# ACTIVITY
Report each line below that carries the word "Crypto".

Collected data:
________

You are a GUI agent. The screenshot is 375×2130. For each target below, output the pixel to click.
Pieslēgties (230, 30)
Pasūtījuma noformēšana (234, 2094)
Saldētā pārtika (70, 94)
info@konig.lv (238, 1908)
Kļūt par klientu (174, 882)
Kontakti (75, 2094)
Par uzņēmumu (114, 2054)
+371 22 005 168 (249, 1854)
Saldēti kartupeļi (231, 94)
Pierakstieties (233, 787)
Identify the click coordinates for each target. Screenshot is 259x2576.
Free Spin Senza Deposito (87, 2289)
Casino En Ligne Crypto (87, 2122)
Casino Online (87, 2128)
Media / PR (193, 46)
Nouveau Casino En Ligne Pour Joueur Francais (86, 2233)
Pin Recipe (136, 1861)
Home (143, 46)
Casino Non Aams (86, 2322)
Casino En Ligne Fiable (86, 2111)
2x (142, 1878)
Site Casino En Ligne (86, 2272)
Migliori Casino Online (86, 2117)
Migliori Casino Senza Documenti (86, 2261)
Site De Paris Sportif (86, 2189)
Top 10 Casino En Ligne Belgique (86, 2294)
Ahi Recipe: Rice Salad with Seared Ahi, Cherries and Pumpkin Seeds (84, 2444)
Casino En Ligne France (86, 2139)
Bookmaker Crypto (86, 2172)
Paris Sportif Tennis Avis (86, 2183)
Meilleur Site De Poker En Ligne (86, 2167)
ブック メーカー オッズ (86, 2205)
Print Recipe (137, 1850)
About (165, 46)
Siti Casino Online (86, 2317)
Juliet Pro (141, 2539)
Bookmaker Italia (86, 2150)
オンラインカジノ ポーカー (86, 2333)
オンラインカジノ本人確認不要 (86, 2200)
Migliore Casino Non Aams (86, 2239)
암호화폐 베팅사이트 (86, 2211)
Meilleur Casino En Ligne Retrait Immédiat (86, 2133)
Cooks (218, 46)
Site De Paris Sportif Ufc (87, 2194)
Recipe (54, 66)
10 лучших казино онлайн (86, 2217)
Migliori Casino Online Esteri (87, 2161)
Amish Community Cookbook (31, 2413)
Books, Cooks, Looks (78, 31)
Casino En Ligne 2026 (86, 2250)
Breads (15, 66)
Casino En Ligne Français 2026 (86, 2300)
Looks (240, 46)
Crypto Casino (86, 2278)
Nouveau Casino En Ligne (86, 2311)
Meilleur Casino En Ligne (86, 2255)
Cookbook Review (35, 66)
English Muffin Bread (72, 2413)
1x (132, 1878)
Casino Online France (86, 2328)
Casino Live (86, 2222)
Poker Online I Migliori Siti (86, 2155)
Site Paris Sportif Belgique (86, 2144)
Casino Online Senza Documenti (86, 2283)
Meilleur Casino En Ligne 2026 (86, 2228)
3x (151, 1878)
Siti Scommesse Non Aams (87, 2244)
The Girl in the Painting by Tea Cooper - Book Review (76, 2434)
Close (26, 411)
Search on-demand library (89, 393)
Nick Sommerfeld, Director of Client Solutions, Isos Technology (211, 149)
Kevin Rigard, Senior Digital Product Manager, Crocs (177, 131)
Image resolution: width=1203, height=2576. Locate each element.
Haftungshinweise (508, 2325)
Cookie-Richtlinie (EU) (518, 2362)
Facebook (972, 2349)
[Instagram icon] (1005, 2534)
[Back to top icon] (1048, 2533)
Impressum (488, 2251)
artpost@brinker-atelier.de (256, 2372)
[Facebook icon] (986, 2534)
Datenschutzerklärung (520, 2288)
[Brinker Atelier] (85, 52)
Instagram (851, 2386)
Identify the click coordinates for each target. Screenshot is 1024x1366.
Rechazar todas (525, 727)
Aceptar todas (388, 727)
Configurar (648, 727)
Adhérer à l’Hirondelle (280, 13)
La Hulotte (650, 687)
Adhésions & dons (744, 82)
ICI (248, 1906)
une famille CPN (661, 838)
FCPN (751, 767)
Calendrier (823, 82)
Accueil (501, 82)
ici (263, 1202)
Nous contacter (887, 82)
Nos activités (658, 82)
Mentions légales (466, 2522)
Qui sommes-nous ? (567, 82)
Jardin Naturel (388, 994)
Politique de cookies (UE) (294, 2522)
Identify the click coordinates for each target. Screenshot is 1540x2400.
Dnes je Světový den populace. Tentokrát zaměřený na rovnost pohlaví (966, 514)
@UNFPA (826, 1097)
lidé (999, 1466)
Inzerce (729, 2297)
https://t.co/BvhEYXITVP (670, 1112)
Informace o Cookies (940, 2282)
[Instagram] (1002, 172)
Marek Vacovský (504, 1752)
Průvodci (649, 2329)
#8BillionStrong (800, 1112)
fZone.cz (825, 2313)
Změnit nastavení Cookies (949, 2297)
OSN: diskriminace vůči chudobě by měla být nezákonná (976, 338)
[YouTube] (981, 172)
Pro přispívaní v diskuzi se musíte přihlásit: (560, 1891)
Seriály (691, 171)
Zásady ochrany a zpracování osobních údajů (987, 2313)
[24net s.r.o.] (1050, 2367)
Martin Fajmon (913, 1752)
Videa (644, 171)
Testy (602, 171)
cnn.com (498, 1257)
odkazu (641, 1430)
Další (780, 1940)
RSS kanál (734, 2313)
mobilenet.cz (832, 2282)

________

# ANSWER BOX
Casino En Ligne Crypto (87, 2122)
Bookmaker Crypto (86, 2172)
Crypto Casino (86, 2278)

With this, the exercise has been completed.